Given problem –
Arrange the records from the line with "Image resolution: width=682" to the line with "Action: click(x=539, y=538)" as a numbered list, leaving out blank lines.

** START Records shown **

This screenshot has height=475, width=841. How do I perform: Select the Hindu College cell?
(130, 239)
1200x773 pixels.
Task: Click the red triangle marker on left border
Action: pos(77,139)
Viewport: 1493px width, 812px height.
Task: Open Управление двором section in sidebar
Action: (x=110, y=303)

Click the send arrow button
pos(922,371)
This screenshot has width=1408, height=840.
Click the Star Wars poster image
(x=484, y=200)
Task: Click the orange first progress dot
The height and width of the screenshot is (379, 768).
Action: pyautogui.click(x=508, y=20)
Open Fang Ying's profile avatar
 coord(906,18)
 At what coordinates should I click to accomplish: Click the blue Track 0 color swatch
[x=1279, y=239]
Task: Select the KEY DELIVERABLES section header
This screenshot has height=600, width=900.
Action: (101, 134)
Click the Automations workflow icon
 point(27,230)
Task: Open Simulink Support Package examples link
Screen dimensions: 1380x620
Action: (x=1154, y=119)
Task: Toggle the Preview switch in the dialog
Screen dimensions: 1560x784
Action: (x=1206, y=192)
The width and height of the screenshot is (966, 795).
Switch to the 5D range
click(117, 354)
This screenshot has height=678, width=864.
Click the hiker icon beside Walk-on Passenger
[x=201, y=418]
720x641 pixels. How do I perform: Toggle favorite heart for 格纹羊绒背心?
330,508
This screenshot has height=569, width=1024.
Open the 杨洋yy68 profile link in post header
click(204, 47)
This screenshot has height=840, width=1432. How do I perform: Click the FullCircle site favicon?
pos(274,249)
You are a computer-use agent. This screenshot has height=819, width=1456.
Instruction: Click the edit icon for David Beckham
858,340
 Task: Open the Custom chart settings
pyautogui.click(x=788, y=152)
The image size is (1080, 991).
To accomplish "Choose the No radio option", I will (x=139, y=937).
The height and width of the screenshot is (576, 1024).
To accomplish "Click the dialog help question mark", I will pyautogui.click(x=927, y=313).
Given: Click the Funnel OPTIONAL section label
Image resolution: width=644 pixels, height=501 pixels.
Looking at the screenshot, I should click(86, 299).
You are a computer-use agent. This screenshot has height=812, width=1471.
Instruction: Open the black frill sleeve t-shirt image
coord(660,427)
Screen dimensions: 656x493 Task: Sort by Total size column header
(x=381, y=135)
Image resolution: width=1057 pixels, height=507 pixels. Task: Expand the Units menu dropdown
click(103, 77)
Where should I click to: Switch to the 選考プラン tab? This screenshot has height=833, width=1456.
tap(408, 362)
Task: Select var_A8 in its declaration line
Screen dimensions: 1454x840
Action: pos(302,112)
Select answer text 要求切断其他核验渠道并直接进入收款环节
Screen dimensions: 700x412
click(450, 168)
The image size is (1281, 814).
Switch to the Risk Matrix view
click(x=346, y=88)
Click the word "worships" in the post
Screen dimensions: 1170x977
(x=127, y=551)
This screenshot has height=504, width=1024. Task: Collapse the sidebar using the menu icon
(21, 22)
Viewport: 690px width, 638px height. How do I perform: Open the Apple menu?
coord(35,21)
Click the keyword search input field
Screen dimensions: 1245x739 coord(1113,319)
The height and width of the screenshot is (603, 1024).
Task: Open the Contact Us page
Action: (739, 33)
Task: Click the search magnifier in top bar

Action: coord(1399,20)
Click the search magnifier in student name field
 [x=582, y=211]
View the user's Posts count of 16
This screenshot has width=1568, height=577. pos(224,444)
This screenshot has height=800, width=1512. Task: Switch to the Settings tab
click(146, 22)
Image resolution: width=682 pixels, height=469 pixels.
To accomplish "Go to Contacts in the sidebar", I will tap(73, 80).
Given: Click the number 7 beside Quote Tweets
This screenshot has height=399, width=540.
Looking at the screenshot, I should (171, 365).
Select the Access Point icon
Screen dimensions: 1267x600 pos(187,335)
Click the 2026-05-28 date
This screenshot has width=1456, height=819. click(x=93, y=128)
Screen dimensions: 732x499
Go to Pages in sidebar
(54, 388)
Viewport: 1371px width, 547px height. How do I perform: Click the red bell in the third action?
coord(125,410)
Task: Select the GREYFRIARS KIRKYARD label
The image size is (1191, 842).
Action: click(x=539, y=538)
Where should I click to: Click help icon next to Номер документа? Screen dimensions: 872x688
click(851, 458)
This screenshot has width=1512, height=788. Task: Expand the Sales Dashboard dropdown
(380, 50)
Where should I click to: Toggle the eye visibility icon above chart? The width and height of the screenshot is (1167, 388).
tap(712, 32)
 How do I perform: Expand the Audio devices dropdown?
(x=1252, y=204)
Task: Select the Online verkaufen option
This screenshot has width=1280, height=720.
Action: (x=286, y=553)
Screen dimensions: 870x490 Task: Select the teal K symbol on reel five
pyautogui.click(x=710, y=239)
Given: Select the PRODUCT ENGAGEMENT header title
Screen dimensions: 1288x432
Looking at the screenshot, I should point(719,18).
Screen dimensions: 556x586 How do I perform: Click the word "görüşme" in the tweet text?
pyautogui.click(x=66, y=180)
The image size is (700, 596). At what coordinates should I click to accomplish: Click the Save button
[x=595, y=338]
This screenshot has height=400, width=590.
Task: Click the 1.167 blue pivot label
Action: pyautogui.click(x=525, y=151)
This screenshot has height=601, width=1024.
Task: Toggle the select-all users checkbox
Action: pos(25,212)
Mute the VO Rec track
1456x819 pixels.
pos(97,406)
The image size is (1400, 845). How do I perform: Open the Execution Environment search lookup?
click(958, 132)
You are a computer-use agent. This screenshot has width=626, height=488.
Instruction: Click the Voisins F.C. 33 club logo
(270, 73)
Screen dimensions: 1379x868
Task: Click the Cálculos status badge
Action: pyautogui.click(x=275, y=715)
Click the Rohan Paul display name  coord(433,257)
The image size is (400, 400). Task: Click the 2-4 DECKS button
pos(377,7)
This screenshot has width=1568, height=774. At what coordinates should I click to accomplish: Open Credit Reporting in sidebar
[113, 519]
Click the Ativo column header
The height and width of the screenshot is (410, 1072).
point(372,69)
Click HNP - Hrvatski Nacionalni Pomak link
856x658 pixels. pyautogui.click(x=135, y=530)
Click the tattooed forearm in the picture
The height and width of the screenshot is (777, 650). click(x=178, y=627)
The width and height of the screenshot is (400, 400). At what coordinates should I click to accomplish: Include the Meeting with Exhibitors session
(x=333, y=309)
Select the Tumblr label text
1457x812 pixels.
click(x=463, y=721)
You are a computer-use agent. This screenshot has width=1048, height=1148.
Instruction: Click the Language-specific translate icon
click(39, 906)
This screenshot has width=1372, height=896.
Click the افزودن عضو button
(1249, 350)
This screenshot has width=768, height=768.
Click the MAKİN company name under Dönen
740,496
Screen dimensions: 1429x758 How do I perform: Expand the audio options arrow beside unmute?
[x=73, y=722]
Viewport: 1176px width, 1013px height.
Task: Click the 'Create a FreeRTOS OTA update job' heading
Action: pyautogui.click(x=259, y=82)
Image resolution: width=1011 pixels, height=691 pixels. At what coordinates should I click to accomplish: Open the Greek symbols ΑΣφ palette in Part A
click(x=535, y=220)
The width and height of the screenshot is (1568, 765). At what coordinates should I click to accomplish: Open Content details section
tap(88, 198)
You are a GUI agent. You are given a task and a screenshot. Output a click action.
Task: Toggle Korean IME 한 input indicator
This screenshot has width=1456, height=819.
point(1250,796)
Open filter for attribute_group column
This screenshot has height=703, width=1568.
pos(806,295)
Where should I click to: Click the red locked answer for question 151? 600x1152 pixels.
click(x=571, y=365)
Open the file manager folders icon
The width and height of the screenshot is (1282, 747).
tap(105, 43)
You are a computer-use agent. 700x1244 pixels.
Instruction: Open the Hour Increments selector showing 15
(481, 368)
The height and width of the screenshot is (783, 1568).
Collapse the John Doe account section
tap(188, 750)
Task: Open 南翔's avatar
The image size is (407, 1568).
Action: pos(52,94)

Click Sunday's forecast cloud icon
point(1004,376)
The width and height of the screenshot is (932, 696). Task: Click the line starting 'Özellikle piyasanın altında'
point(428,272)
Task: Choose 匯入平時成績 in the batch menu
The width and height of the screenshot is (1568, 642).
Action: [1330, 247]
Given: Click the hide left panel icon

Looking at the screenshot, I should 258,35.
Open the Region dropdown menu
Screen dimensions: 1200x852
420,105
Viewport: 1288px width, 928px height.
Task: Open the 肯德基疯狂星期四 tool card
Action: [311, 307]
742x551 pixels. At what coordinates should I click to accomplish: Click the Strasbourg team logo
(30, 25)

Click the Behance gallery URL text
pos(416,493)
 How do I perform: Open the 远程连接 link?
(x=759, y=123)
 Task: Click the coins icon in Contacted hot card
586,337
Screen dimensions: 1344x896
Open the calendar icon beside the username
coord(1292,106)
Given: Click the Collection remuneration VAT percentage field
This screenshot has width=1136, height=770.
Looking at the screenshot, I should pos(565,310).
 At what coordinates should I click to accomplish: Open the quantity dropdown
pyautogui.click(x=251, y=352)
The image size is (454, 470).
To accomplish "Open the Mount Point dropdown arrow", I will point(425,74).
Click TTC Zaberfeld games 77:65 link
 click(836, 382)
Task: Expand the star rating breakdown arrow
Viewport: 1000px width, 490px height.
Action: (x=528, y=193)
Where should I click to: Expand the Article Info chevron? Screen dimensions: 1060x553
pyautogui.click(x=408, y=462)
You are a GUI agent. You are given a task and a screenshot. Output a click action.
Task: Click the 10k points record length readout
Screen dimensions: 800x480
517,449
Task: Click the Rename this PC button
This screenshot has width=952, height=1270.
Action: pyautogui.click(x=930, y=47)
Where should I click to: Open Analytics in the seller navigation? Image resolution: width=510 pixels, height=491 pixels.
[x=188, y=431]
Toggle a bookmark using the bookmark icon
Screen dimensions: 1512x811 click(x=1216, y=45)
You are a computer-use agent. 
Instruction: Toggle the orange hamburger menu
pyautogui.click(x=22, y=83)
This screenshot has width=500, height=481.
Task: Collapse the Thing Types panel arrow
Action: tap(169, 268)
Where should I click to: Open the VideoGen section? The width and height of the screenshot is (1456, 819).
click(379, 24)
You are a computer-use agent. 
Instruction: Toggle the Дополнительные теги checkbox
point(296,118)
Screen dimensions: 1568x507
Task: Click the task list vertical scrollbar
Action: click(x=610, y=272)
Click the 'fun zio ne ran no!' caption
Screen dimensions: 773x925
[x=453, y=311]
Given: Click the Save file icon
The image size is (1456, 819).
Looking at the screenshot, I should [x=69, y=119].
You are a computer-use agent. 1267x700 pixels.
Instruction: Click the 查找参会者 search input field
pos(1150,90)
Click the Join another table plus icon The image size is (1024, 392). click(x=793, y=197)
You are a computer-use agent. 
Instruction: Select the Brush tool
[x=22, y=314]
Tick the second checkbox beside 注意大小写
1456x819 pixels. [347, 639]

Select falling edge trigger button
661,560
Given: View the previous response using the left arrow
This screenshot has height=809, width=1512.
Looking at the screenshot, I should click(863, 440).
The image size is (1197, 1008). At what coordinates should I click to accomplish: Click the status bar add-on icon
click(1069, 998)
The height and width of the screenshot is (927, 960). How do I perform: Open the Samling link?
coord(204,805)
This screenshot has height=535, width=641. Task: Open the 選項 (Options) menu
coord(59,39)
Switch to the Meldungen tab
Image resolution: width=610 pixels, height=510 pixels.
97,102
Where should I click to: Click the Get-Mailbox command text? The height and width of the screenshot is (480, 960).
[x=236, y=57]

** END Records shown **

Task output –
1. Image resolution: width=682 pixels, height=469 pixels.
2. To accomplish "Go to Contacts in the sidebar", I will tap(73, 80).
3. Given: Click the number 7 beside Quote Tweets
4. This screenshot has height=399, width=540.
5. Looking at the screenshot, I should (171, 365).
6. Select the Access Point icon
7. Screen dimensions: 1267x600 pos(187,335)
8. Click the 2026-05-28 date
9. This screenshot has width=1456, height=819. click(x=93, y=128)
10. Screen dimensions: 732x499
11. Go to Pages in sidebar
12. (54, 388)
13. Viewport: 1371px width, 547px height. How do I perform: Click the red bell in the third action?
14. coord(125,410)
15. Task: Select the GREYFRIARS KIRKYARD label
16. The image size is (1191, 842).
17. Action: click(x=539, y=538)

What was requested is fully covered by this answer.